Alejandro Aravena of ELEMENTAL and Jacques Herzog of Herzog & de Meuron
Jacques Herzog and Alejandro Aravena at the Doha Forum. Image: Qatar Museums

Ahead of the FIFA World Cup in November, Qatar Museums will be presenting over 40 new and commissioned public works. These works will be displayed throughout Doha, from shopping areas and athletic facilities to Q-Rail stations and select stadiums poised to host the World Cup Games.

Qatar has been repeatedly called out for worker mistreatment and thousands of deaths being linked to the stadiums being built for the forthcoming World Cup. The Gulf nation signed an agreement with the UN in 2017, promising labour reforms. The end of the No-Objection Certificate requirement is included, which will enable workers to change jobs without the employers’ permission.

Qatar Museums’ portfolio of museums includes the National Museum of Qatar designed by Jean Nouvel in 2019, the Museum of Islamic Art by I.M. Pei in 2008, the Mathaf: Arab Museum of Modern Art, as well as a couple of other galleries and ‘art spaces’. The planned trio of museums is the Art Mill, the Lusail Museum and Qatar Auto Museum.

Art Mill

In 2017, Santiago-based architecture firm ELEMENTAL won the bid for the massive project via competition. The Art Mill will be realised at the site of a historic Doha flour mill, measuring up to 80,000 square metres. In addition to the aforementioned exhibition and performance spaces, the new museum will have dedicated areas for artist residency programs, a “village for Qatari creative industries”, production facilities, public gardens and more. 

Art Mill, Qatar Museums
A rendering of Art Mill. Image: ELEMENTAL

Chilean architect and director Aravena expressed during the panel: “The Art Mill will not just be a perfectly finished object but an opportunity for young designers, artisans, craftspeople in Qatar to come together to deliver the knowledge they have accumulated and contribute to the building, so that it not only houses a great collection but expands to more popular audiences.”

The silos in the mill will be publicly accessible from this October.

Lusail Museum

Meanwhile, the Lusail Museum will be housing “the world’s most extensive collection of Orientalist paintings, drawings, photography, sculptures, rare texts, and applied arts”. Designed by Basel-based firm Herzog & de Meuron, the four-story building will span about 52,000 square metres with dedicated educational hubs, exhibition galleries, an auditorium and a library.

At the forum, Swiss architect Herzog stated that the project has become more of what Qatar tries to be while it moves forward, which is a platform for exchange and debate. To him, the debate aspect is significant to a museum where the collection is mainly about how the East and West have been in exchange for political, social and cultural issues from years ago.

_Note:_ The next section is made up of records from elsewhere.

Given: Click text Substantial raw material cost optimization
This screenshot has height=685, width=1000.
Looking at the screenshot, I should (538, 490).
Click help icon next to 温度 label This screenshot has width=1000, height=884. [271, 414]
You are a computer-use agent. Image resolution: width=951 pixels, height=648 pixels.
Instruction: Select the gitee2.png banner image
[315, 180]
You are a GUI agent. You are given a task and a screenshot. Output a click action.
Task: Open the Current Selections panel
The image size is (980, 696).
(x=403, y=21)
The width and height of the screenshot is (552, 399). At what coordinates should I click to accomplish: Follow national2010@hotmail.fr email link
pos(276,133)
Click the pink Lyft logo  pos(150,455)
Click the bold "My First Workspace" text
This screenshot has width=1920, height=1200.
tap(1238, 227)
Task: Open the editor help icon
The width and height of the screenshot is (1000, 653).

“The building is a kind of vessel that inside has a complex topography, a clash of fragments of different places and functions. What we have learned during this process, to make space for that aspect of dialogue, is what will make the project important for Qatar and for us,” Herzog said.

Qatar Auto Museum

Lastly, the Qatar Auto Museum will be designed by the international architectural firm OMA, which has previously built the Qatar National Library in 2017. The institution will include spaces for temporary exhibitions of high-profile vehicles, a classic-car restoration centre, a children’s activity zone featuring driving simulators and other car-themed interactive diversions, according to The Architect’s Newspaper. It will also have 40,000 square metres of permanent galleries “tracking the evolution of the automobile from its invention through today and how it has influenced culture in Qatar”, as per World-Architects.

Watch the Doha Forum panel below.

Project timelines and design particulars of the new museums from OMA, ELEMENTAL, and Herzog & de Meuron are yet to be released. The 3-2-1 Qatar Olympic and Sports Museum open on 31 March.